8. Alan R. Tait, PhD, and Dale B. Tuttle, MBA, Preventing Perioperative Transmission of Infection: A Survey of Anesthesiology Practice, (Anesth Analg., 1995 80) pp, 764-769

9. OSHA, Department of Labor, Occupational Exposure to Bloodborne Pathogens; Final Rule, (Federal Register, 56, No. 235 Friday 6, 1991)

10. Recommendations for Infection Control for the Practice of Anesthesiology, (ASA, 1994)

Now, as we can all see, the risk of infection is there. Good point. The problem lies with proving that EMS equipment is any more responsible for it, than hospitals. I'd wager that the prehospital equipment maintains a higher degree of cleanliness than hospitals, due to having less equipment to clean. You should also realize that the warning that was given was directed toward the healthcare providers that use the contaminated equipment, not the patients.

Role of anaesthetic equipment in transmitting nosocomial infection.

Richard VS, Mathai E, Cherian T.

Department of Clinical Microbiology, Christian Medical College Hospital, Vellore.

There is a potential risk of bacterial and viral infection being transmitted through anaesthesia circuits. Several studies have shown contamination of parts of anaesthetic equipment with bacteria that colonise the mouth and upper airway. A definite relationship between such contaminated anaesthetic equipment and subsequent lung infection remains to be established. Various factors contribute to the transmission and pathogenesis. Among the recommendations for preventing transmission of infection through anaesthetic circuits are using a bacterial/viral filter for every patient or using disposable circuits. Owing to financial constraints, all these recommendations may not be practical in India. Possible guidelines for India may include discarding endotracheal tubes after single use and rigorous cleaning and disinfection of masks and laryngoscopes. Corrugated tubings used in the expiratory limb of the circuit may be washed with soap and water after each patient and dried before use. It is advisable to disinfect all such tubings in 2% glutaraldehyde, and then to wash in water and to dry before use at least once a day or when they are visibly contaminated.

Potential risk has to be highlighted here. NOte that most of the transmission of bacteria are related to the ventilator circuit, not the laryngoscope. There again, the problem does not carry over to EMS too well. The ventilator circuit, is commonly replaced after each use. I've yet to see one reused prehospital.
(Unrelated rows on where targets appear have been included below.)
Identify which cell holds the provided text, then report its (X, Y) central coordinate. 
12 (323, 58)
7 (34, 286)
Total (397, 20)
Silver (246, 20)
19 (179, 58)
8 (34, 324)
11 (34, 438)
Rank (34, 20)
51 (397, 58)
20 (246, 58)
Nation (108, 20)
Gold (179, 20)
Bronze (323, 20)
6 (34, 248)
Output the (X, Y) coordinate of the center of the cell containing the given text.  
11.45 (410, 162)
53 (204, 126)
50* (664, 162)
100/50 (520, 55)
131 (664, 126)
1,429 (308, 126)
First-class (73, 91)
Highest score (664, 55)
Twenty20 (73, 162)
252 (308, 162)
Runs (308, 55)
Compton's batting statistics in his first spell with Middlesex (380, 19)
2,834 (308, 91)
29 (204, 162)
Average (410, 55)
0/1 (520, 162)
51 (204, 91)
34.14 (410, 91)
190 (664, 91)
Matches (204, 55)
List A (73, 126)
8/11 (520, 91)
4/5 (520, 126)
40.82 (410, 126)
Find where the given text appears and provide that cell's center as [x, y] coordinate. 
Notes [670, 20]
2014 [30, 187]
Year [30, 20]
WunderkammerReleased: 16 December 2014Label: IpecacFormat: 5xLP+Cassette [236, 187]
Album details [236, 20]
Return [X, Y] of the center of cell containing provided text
Anyone that is following the recommended guidlines has done plenty to reduce the risk.

Now, if we want to do more, then we will have to bring a cleaning crew with us. I don't see any other way to eliminate the risk of infection when dealing with the envirnomental challenges that we face. If we don't have a clean room to perform in, then of course we are going to increase the risk of infection.

This is not something that is taken lightly, but you need to realize the limitations of the environment before making more blanket statements.